Keith Godfrey, Professor of Epidemiology and Human Development, at the University who led the study, explains: “In our evolutionary past, the demands of a big brain have led the unborn baby to develop blood flow responses which preserve nutrient delivery to the brain when the supply of essential nutrients from the mother cannot meet the baby’s requirements.
“However, having a big brain has also led to evolution of a strategy to adjust blood flow through the baby’s liver, which enables the liver to produce more fat – this acts as an energy reserve, protecting brain development during periods of illness or under-nutrition in early infancy. Our data suggests that evolution of this strategy has brought with it a predisposition to obesity and later diabetes in contemporary societies with abundant nutrition in later postnatal life.”

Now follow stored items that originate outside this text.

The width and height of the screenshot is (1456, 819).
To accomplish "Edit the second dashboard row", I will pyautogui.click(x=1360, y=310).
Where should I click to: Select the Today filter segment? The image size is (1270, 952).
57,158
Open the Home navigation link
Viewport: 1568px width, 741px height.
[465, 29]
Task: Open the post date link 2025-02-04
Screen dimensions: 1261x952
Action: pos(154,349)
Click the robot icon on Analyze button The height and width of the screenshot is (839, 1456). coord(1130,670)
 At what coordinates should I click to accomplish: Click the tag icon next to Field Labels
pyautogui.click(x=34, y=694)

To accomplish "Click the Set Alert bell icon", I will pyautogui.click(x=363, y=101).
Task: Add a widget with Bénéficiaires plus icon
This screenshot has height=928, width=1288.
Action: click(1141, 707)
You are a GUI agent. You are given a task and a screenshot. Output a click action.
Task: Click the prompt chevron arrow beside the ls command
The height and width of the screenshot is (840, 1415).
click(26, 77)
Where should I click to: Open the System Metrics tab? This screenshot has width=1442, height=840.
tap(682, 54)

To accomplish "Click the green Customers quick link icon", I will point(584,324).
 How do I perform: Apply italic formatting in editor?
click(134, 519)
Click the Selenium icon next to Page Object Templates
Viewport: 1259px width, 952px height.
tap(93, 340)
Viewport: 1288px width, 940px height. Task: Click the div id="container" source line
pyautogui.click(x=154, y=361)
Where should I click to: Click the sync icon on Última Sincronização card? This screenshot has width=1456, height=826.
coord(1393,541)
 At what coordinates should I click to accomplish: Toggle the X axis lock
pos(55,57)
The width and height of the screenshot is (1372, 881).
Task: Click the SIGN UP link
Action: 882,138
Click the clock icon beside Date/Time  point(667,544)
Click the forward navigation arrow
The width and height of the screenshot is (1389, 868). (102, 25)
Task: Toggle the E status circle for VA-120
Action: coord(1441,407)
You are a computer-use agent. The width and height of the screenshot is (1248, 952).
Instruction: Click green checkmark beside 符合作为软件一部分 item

Professors Guttorm Haugen from the University of Oslo and Torvid Kiserud from the University of Bergen were part of the research team. They comment: “An interpretation of our findings is that there could be programmed effects on the liver that arise from blood flow adaptations in the womb and predispose individuals to gain excess body fat. Although further studies are needed, our findings add weight to current concerns that the current epidemic of childhood obesity and associated disorders may partly have its origins through adaptations made by the developing baby during pregnancy.”
Professor Mark Hanson, Director of the University of Southampton’s Human Development and Health Academic Unit, adds: “If the supply of nutrients across the placenta is inadequate or unbalanced, the unborn baby has to decide whether to prioritise fat deposition or spare brain growth – it does this by changing the amount of blood flowing to the liver and brain. A decision to increase blood flow to the liver has lasting implications for the child’s body fatness.
“Transfer processes across the placenta for some nutrients such as glucose evolved in environments less affluent than those now prevalent in developed populations, and our findings additionally suggest that in circumstances of maternal obesity and nutrient excess these processes now also lead to excessive fat deposition in the womb.”
“This strengthens the case for all women of reproductive age having greater access to nutritional, education and lifestyle support to reduce the risk of obesity in their children and improve the health of the next generation.”
Professor Cyrus Cooper, Director of the MRC Lifecourse Epidemiology Unit comments: “This study is part of a wider body of work by the MRC Lifecourse Epidemiology Unit into how factors during pregnancy might have a long-term influence on childhood growth and development. This is a wonderful example of multi-disciplinary research using the unique clinical resource provided by the Southampton Women’s Survey.”